# [Given data]
══════

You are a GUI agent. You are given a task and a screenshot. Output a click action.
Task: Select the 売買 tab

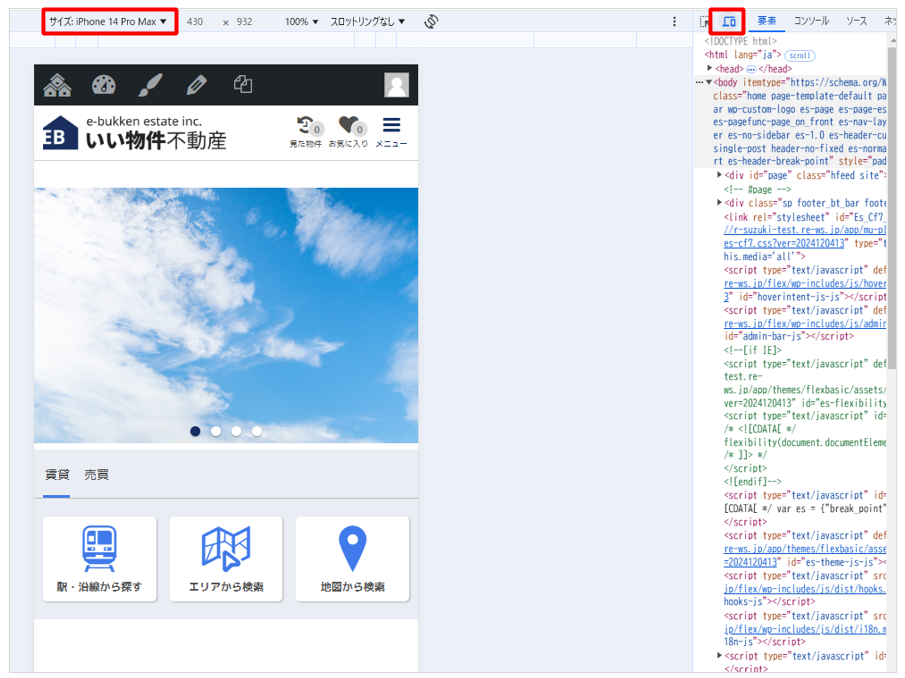pyautogui.click(x=96, y=475)
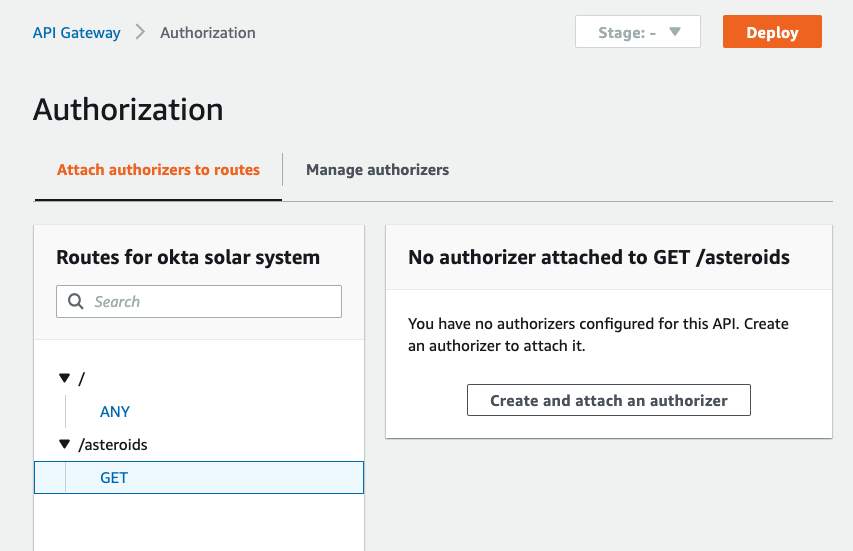The width and height of the screenshot is (853, 551).
Task: Collapse the root "/" route triangle
Action: (65, 378)
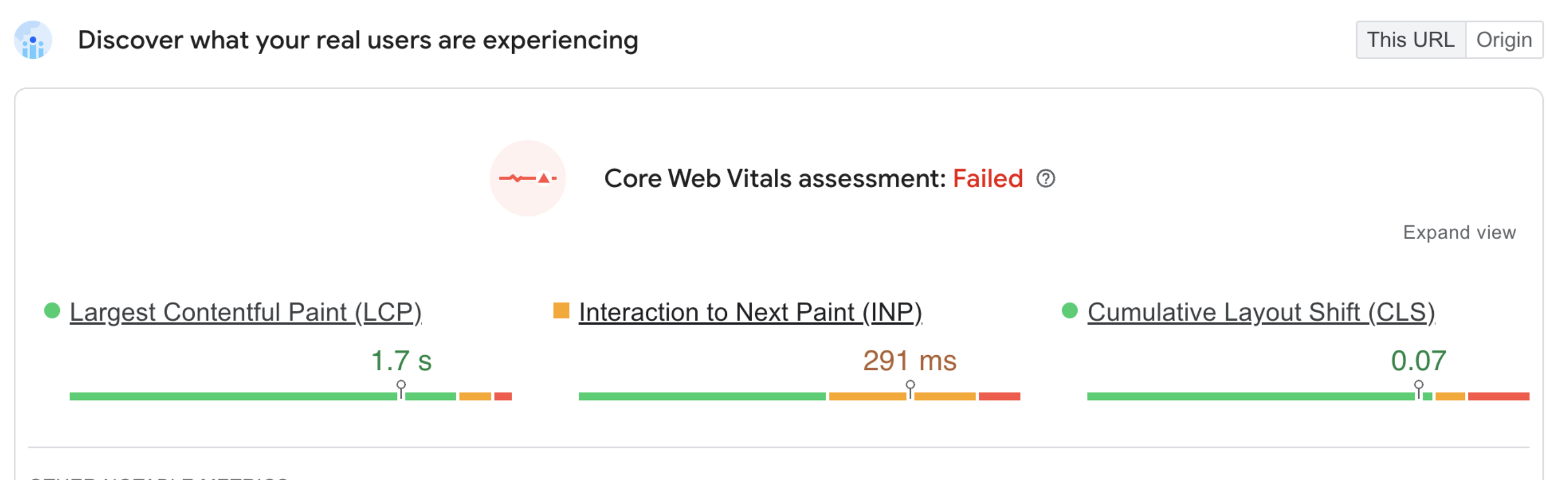The height and width of the screenshot is (480, 1568).
Task: Click the field data icon beside the heading
Action: pos(33,40)
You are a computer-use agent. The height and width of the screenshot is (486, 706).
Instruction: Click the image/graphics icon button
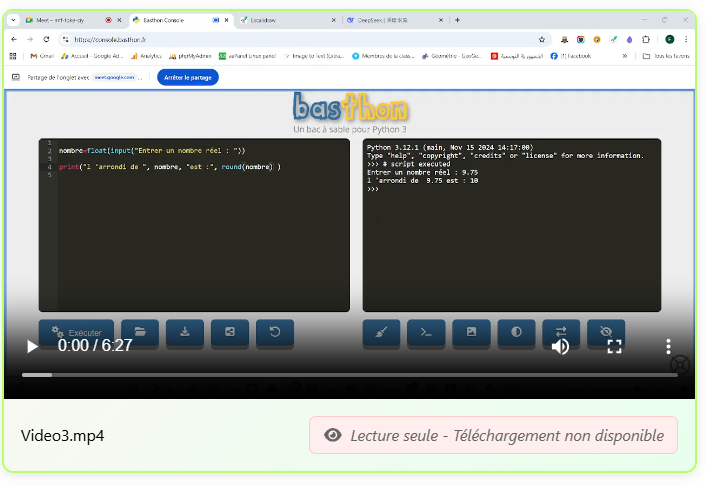coord(471,333)
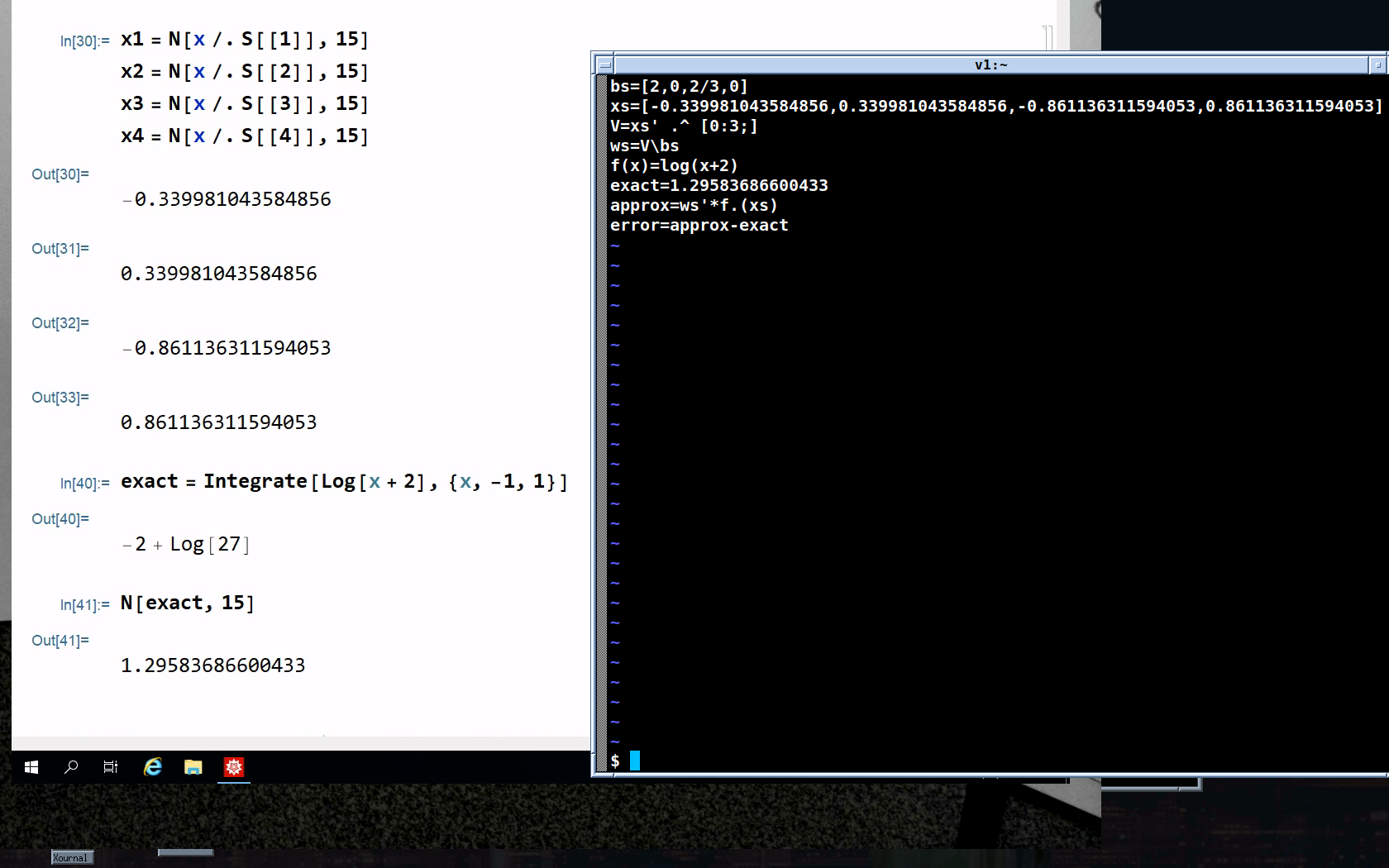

══════

Up to and including the last line of the listing, starting at the line with "Instruction: Click the", extract every line exactly and leave out the pictures.

# [Task output]
Instruction: Click the image/graphics icon button
coord(471,333)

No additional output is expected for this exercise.